> _Page extract_:
##########

# New Traditions... muzzleloader or not??



## scattergun (Jul 26, 2013)

I would like to get some opinions on the new Traditions nitrofire "muzzleloader" they are offering. Keep in mind the state of Utah has not made any kind of ruling on this new firearm as yet but I'm quite positive it's in the works!


----------



## Critter (Mar 20, 2010)

I think that the problem that will come up with it is that the powder is loaded from the breach and not the muzzle even if the bullet is seated from the muzzle.


----------



## Lone_Hunter (Oct 25, 2017)

Seems like it's halfway there to being a single shot break action.

edit: Utah law

Can only be loaded from the muzzle, much left to interpretation there, what do they define as "loading"? Projectile only? Powder and projectile?

*R657-5-10. Muzzleloaders.*

(1) A muzzleloader may be used during any big game hunt, except an archery hunt, provided the muzzleloader:
(a) can be loaded only from the muzzle;
(b) has open sights, peep sights, or a variable or fixed power scope, including a magnifying scope;
(c) has a single barrel;
(d) has a minimum barrel length of 18 inches;
(e) is capable of being fired only once without reloading;
(f) powder and bullet, or powder, sabot and bullet are not bonded together as one unit for loading;
(g) is loaded with black powder or black powder substitute, which must not contain smokeless powder.
(2)(a) A lead or expanding bullet or projectile of at least 40 caliber must be used to hunt big game.
(b) A bullet 130 grains or heavier, or a sabot 170 grains or heavier, must be used for taking deer and pronghorn.
(c) A 210 grain or heavier bullet must be used for taking elk, moose, bison, bighorn sheep, and Rocky Mountain goat, except sabot bullets used for taking these species must be a minimum of 240 grains.
(3)(a) A person who has obtained a muzzleloader permit for a big game hunt may:
(i) use only muzzleloader equipment authorized in this Subsections (1) and (2) to take the species authorized in the permit; and
(ii) not possess or be in control of a rifle or shotgun while in the field during the muzzleloader hunt.
(b) "Field" for purposes of this section, means a location where the permitted species of wildlife is likely to be found, but does not include a hunter's established campsite or the interior of a fully enclosed automobile or truck.
(c) The provisions of Subsection (a) do not apply to:
(i) a person lawfully hunting upland game or waterfowl;
(ii) a person licensed to hunt big game species during hunts that coincide with the muzzleloader hunt;
(iii) livestock owners protecting their livestock; or
(iv) a person licensed to carry a concealed weapon in accordance with Title 53, Chapter 5, Part 7 of the Utah Code, provided the person is not utilizing the concealed firearm to hunt or take protected wildlife.
(4) A person who has obtained an any weapon permit for a big game hunt may use muzzleloader equipment authorized in this Section to take the species authorized in the permit.


----------



## BPturkeys (Sep 13, 2007)

##########

> _Provided material_:
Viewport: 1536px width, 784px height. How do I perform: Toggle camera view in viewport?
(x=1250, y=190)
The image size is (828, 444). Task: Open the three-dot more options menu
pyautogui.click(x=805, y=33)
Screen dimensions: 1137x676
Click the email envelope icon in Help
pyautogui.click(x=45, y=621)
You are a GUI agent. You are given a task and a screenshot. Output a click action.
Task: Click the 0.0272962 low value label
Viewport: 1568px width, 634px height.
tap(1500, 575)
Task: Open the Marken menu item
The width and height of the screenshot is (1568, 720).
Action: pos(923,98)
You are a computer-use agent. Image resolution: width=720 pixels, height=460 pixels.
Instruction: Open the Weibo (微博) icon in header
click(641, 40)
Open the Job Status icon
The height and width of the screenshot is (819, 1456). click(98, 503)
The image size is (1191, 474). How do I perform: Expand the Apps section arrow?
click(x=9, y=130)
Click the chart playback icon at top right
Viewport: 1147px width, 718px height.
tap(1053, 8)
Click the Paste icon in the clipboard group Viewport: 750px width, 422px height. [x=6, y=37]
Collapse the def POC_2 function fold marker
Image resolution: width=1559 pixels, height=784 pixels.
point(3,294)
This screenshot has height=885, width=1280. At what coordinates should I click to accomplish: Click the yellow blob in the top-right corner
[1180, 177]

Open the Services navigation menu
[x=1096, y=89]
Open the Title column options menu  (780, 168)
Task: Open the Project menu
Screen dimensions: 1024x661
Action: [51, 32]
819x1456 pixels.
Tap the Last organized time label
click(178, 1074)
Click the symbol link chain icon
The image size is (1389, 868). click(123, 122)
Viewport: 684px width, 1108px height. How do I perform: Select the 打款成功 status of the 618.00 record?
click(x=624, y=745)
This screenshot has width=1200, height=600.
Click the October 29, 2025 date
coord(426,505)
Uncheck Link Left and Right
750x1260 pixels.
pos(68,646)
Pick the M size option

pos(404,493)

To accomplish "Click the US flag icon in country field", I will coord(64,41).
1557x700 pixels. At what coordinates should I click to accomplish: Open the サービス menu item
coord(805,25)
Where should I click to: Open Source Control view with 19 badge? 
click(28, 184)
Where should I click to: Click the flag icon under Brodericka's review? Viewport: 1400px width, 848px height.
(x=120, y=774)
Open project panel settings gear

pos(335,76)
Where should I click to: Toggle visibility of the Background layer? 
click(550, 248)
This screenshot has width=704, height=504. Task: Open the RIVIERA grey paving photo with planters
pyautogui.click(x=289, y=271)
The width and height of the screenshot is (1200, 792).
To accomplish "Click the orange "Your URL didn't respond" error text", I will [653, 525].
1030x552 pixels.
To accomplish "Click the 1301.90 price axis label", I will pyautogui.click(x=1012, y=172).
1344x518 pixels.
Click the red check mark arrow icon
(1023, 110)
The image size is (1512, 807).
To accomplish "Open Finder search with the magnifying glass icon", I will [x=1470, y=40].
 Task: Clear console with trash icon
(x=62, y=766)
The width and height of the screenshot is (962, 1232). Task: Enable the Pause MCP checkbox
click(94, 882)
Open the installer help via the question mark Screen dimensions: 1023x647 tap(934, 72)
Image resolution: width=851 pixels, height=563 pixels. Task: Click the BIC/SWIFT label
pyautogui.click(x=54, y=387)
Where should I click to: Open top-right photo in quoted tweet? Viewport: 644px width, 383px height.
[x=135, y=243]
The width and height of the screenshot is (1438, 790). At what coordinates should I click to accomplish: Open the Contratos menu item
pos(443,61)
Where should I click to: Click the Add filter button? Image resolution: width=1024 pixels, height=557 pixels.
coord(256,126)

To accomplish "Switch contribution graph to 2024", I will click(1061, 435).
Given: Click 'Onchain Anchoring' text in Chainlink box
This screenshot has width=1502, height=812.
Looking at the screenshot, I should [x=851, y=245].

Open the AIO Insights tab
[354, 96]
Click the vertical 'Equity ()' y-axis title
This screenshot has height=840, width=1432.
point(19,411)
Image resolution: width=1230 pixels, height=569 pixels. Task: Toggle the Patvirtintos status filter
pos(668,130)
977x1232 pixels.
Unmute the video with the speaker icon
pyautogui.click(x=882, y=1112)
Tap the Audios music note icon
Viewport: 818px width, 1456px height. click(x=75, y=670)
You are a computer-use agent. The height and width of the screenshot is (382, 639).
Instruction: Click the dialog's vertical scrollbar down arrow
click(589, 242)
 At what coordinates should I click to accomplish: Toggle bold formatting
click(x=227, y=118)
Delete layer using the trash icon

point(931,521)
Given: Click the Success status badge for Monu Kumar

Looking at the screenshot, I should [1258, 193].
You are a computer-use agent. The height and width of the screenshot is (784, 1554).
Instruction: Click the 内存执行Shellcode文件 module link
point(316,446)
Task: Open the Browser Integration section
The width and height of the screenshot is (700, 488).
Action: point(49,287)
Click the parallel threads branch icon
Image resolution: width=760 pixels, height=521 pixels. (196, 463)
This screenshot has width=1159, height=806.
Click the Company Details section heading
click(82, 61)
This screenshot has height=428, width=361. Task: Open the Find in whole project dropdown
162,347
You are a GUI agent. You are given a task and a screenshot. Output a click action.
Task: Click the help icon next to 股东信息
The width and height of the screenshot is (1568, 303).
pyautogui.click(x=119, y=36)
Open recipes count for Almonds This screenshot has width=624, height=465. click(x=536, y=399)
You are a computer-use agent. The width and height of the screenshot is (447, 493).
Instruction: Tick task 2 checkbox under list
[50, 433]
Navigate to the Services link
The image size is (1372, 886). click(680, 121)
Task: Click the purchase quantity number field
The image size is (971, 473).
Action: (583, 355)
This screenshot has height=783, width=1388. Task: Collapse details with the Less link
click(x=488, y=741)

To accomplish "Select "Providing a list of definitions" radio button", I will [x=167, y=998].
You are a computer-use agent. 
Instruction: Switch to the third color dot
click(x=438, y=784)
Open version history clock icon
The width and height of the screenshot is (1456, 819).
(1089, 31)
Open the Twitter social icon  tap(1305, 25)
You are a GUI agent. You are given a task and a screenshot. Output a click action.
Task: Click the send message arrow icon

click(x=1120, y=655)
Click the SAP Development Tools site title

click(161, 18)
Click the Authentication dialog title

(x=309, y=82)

##########

> _Problems_:
#1 Print the passage from the muzzleloader thread word for word, starting with "(b) A bullet" and going on through "the muzzleloader hunt.".
#2 Pick up the forum thread on the Traditions muzzleloader after its last line and keep writing it.

> _Answers provided_:
#1
(b) A bullet 130 grains or heavier, or a sabot 170 grains or heavier, must be used for taking deer and pronghorn.
(c) A 210 grain or heavier bullet must be used for taking elk, moose, bison, bighorn sheep, and Rocky Mountain goat, except sabot bullets used for taking these species must be a minimum of 240 grains.
(3)(a) A person who has obtained a muzzleloader permit for a big game hunt may:
(i) use only muzzleloader equipment authorized in this Subsections (1) and (2) to take the species authorized in the permit; and
(ii) not possess or be in control of a rifle or shotgun while in the field during the muzzleloader hunt.

#2
Pretty sure it won't pass the sniff test as the rule stands, but if there is room for a few envelopes full of cash to be passed around it will soon be a legal weapon.
I personally don't see any problem with legalizing any weapon in view of what we call legal weapons now. In reality what we have now is nothing more than a single shot hunt. We haven't had a "primitive weapons" hunt for many, many years.
BUT, you never know, if the envelopes aren't passed, there's a good chance they will not be legalized and you'll be stuck with a gun you can't use(yet).


----------



## derekp1999 (Nov 17, 2011)

I could do the same thing in all my inline muzzleloaders... just unscrew the breech lug, pop two pellets of powder in, screw the breech lug back in, and stuff a bullet down the muzzle. 

Totally doable, but extremely inconvenient.


----------



## Critter (Mar 20, 2010)

derekp1999 said:


> I could do the same thing in all my inline muzzleloaders... just unscrew the breech lug, pop two pellets of powder in, screw the breech lug back in, and stuff a bullet down the muzzle.
> 
> Totally doable, but extremely inconvenient.


But this one has the powder charge and primer all in one. No breach plug.

Sent from my SM-J737V using Tapatalk


----------



## DallanC (Jan 13, 2009)

I've mentioned several times in the past that an original 1780 museum quality Ferguson Rifle is illegal to hunt with today. This is a gun that predates the "Hawkin" design by a full 40 years. Its a breech loader black powder rifle.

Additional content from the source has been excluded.